Возвращение Синявского в Россию, сорванная попытка КГБ заставить его заманить в ловушку Элен повторяет его «прогулки» с Пушкиным. Это синтез: человек и писатель соединяются. Пустота – «содержимое» Пушкина, его восприимчивость, – молчание Синявского. Пока его чекисты-сопровождающие проводят время в пустой болтовне, он впитывает магию ночи и открытые перед ним возможности. Это встреча не только с самим собой, но и со временем, страной и семьей, объединение через метафору ночи, преобразованной до неузнаваемости. Ночь, которая когда-то олицетворяла сталинскую Россию, ночь, порождавшая фантасмагорию кошмаров, синоним смерти, теперь становится прибежищем, укрывающим в себе обещание новой жизни, света и творчества. Как в «Доме свиданий»: «А ночь не спит, ночь охраняет сон и творит, ночь извлекает свет и огонь из сгустившейся тьмы» [Терц 1992, 2: 609]. Ночь – это связь с семьей, детством, с корнями, воспоминания о ночах на террасе в семейном гнезде в Рамено, где он непременно воссоединится с отцом. История заканчивается не окончанием и даже не новым началом, а изначальным обещанием и растворением писателя в воздухе, который его окружает, неуловимым как «уводящий в сторону, в ночь, паровозный гудок». Само по себе путешествие – метафора писательства как незавершенной миссии с открытым концом; биография – не последнее слово, но процесс открытия или путь к неизведанному. «Дух блуждает где хочет» [Терц 1975в: 176].
Глава IV
…Без риска какой интерес? <…> Иду ва-банк.
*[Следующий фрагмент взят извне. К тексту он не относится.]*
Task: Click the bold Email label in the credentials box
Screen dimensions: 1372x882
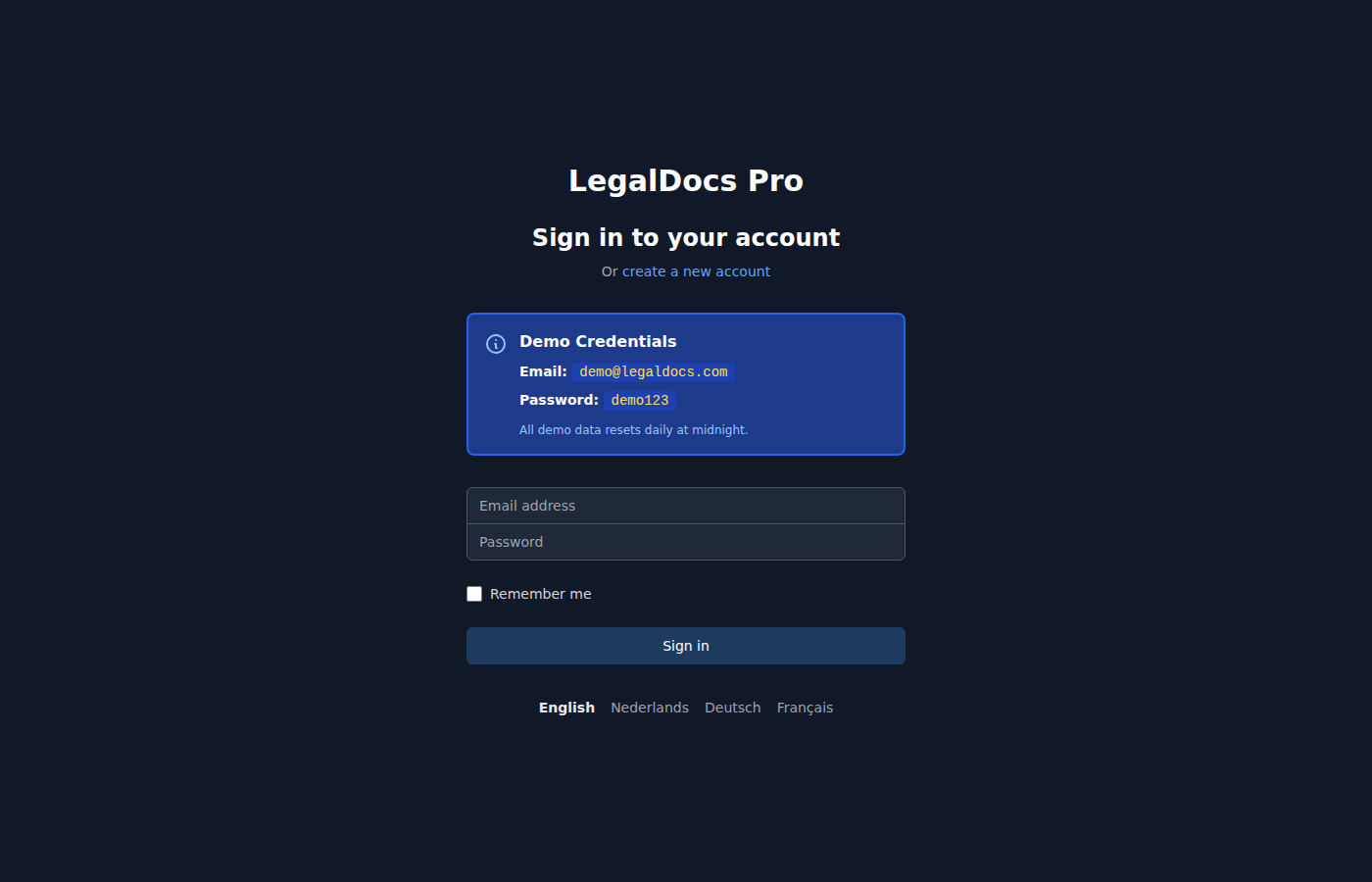Action: (543, 371)
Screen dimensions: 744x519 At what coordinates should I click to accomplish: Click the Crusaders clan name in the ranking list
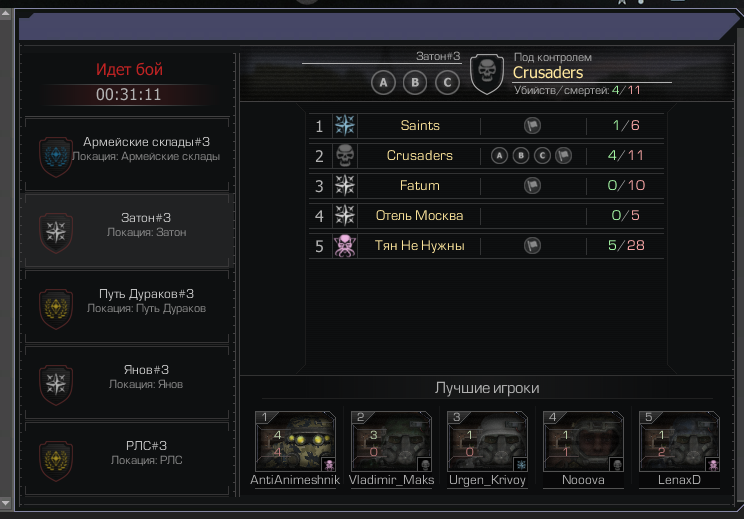tap(419, 156)
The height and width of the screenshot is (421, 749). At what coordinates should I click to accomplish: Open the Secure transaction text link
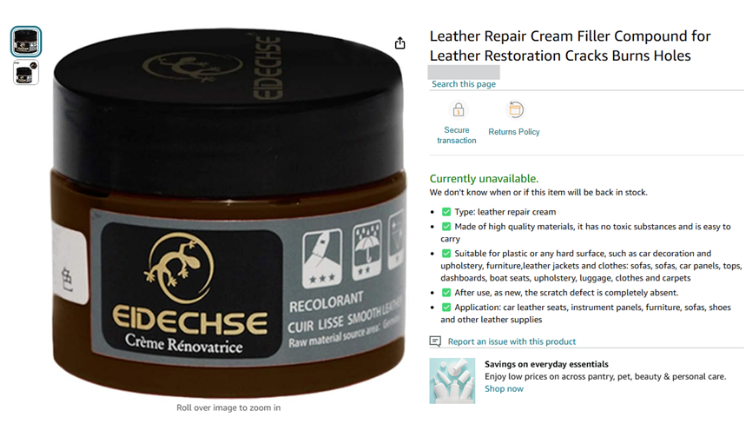pos(457,135)
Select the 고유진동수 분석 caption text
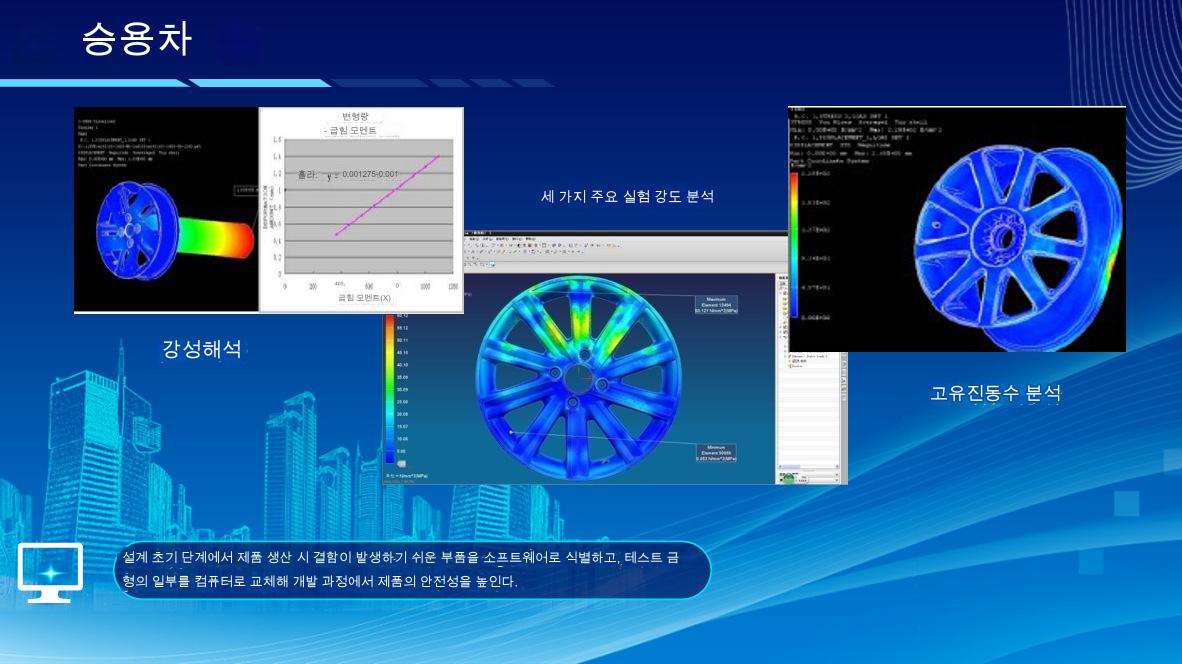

«Когда я начал размышлять о последнем десятилетии, то внезапно осознал, что это было самое горькое время в моей жизни, потому что нет ничего более горького, чем несбывшиеся надежды и утраченные иллюзии» [Siniavskii 1997: 10]. Так говорил Синявский в своей лекции в Гарримановском институте в 1996 году. Утраченные иллюзии в его понимании относятся к положению интеллигенции и той роли, которую большая ее часть сыграла или, вернее, не смогла сыграть в формировании молодой российской демократии и которая для него закончилась с расстрелом Ельциным Белого дома в Москве в октябре 1993 года. Поддержав Ельцина в конфликте с российским парламентом, интеллигенция, по словам Синявского, продалась властям, что он посчитал ужасающим повторением конформизма сталинских лет [Siniavskii 1997: 5–9].
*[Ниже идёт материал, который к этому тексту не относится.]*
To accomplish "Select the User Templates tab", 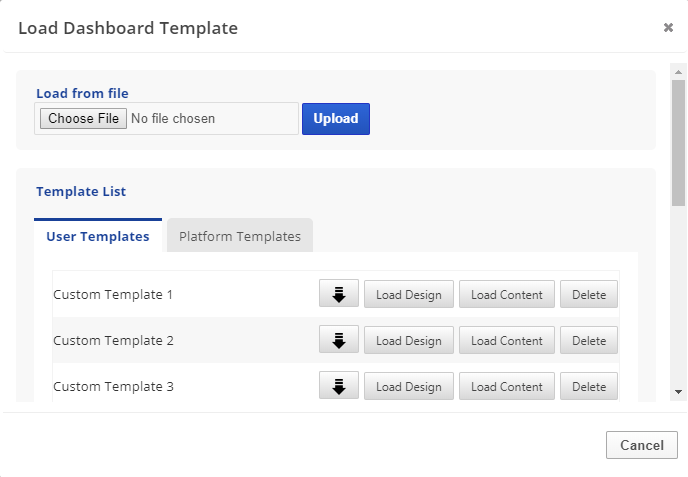I will coord(98,236).

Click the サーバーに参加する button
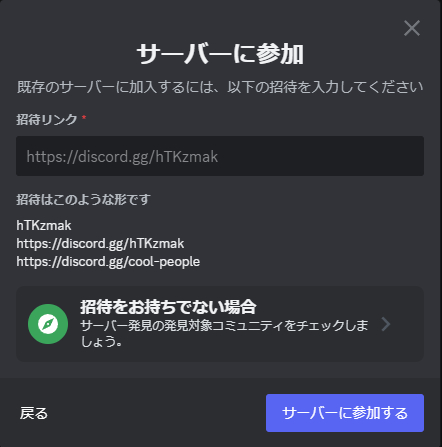[345, 413]
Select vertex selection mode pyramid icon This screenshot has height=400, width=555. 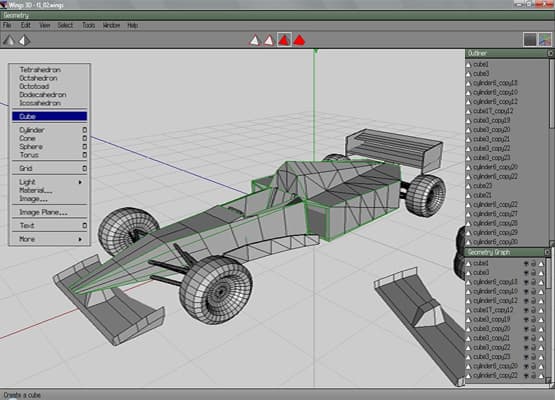pyautogui.click(x=254, y=40)

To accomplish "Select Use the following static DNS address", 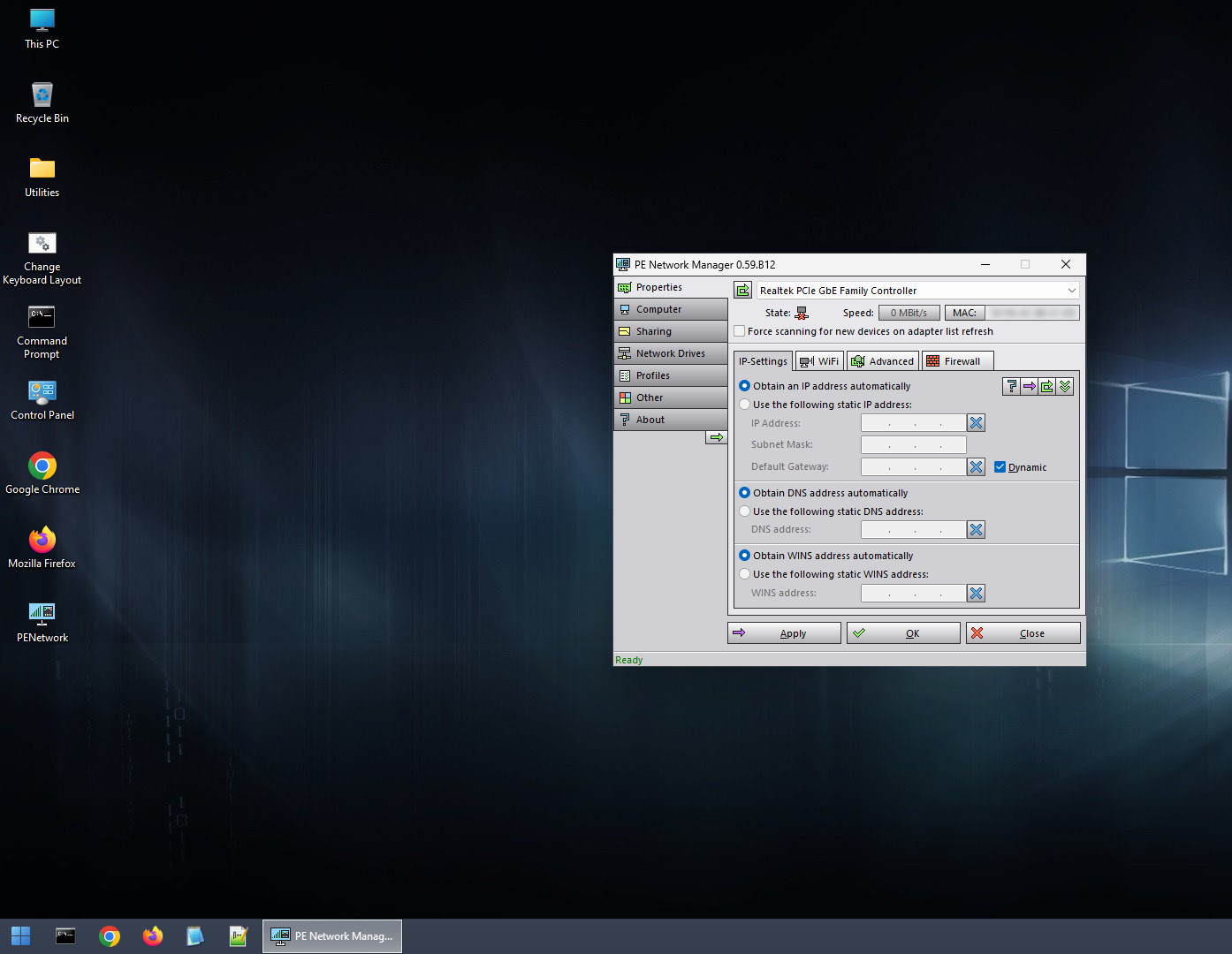I will 745,511.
Синявский имел полное право чувствовать горечь. Ощущение узнавания ошеломительно; отрывки из лекции читаются как переиздание эссе «Что такое социалистический реализм», где он впервые высказался против свинцового классицизма советских ортодоксов. Изменилось все и не изменилось ничего. Представление о том, что иномыслие и отличие от других – само по себе преступление, против чего он боролся от лица Синявского и Терца с первых дней своей жизни, не исчезло. Любая попытка быть независимым вновь считается угрозой и воспринимается как предательство, словно в советские времена.
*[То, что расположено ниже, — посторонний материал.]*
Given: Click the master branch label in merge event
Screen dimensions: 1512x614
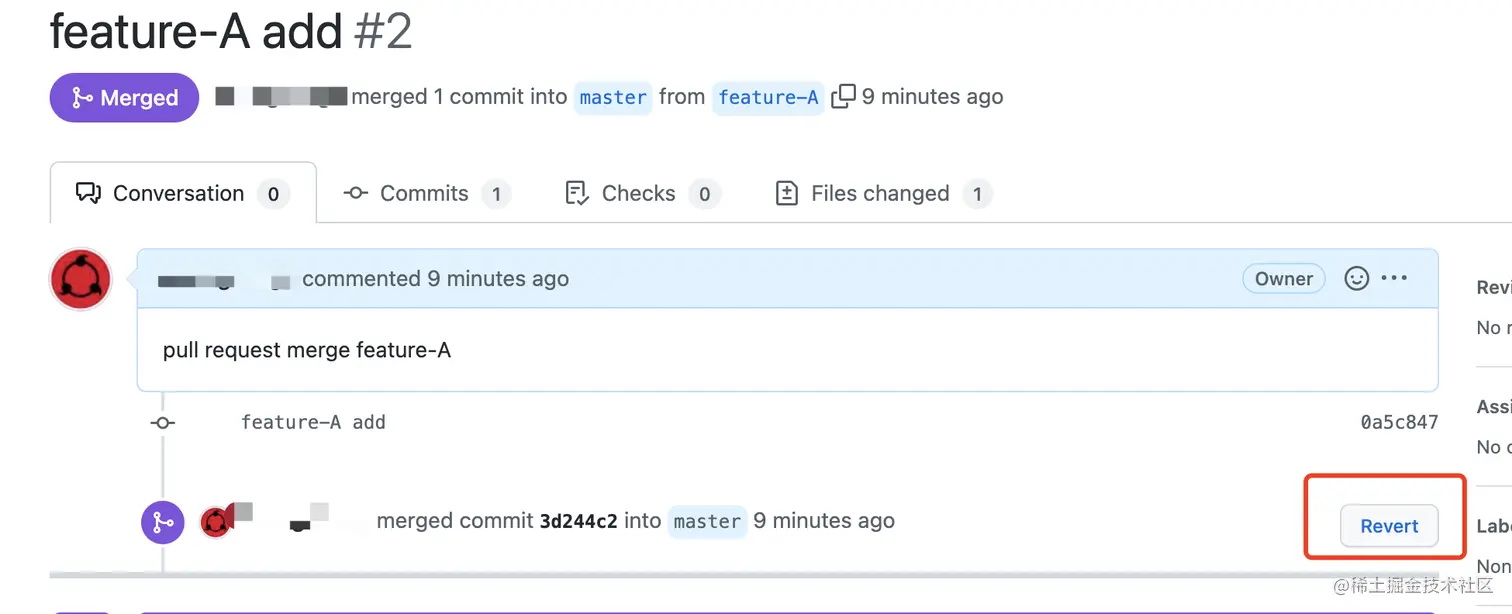Looking at the screenshot, I should coord(707,521).
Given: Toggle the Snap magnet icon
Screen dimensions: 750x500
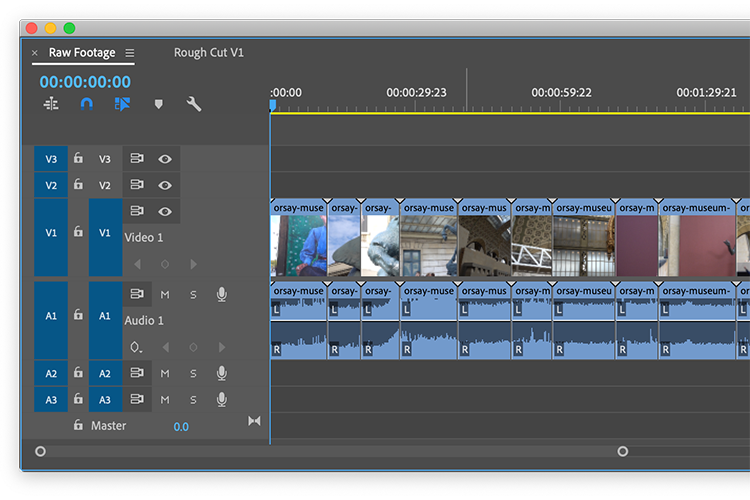Looking at the screenshot, I should pos(87,104).
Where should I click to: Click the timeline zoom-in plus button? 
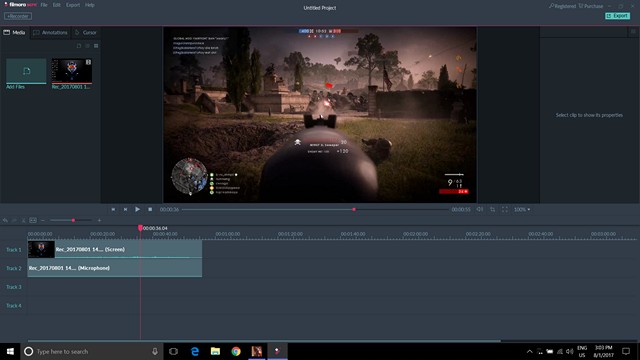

Советская литература запугивала своих читателей – и себя саму – призраком предательства. Прояви жалость к врагу, и ты предатель. Останься в стороне от классовой борьбы, и ты предатель. Начни отстаивать право не вступать в партию или независимость личности, и ты предатель [Siniavskii 1997: 3].
Слова «предатель» и «предательство» звучат в ушах читателя, как они должны были звучать у Синявского в прошедшее десятилетие, когда он до последнего защищал свое право на независимую мысль, свою веру в интеллектуальный, моральный дух и духовные искания или, другими словами, необходимость рисковать как этический и творческий императив. Страстный, эмоциональный тон отрывка, когда голос Синявского уступает на мгновение голосу Терца, говорит о том, насколько для него это глубоко значимо, насколько важны для него те идеи, что пронизывают его творчество последних лет. Представление о писателе как о чужаке, враге, вредителе, которое рассмотрено им сначала через инопланетянина Сушинского в «Пхенце», а затем через еврея Крошку Цореса, теперь интерпретируется в более общем контексте предателя и постороннего, и в конечном итоге – в образе писателя-чародея.